=== Begin Enclosure ===

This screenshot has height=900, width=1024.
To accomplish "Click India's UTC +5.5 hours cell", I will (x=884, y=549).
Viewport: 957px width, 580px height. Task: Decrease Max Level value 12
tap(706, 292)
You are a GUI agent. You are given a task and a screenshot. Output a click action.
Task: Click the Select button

=== End Enclosure ===
=== Begin Enclosure ===

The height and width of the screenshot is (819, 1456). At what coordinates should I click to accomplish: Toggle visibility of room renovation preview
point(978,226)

=== End Enclosure ===

## [Directions]
In the listing above, find the line with "This screenshot has height=900, width=1024." and the line with "Task: Click the Select button"; output exactly those lines and all lines between them.

## [Expected answer]
This screenshot has height=900, width=1024.
To accomplish "Click India's UTC +5.5 hours cell", I will (x=884, y=549).
Viewport: 957px width, 580px height. Task: Decrease Max Level value 12
tap(706, 292)
You are a GUI agent. You are given a task and a screenshot. Output a click action.
Task: Click the Select button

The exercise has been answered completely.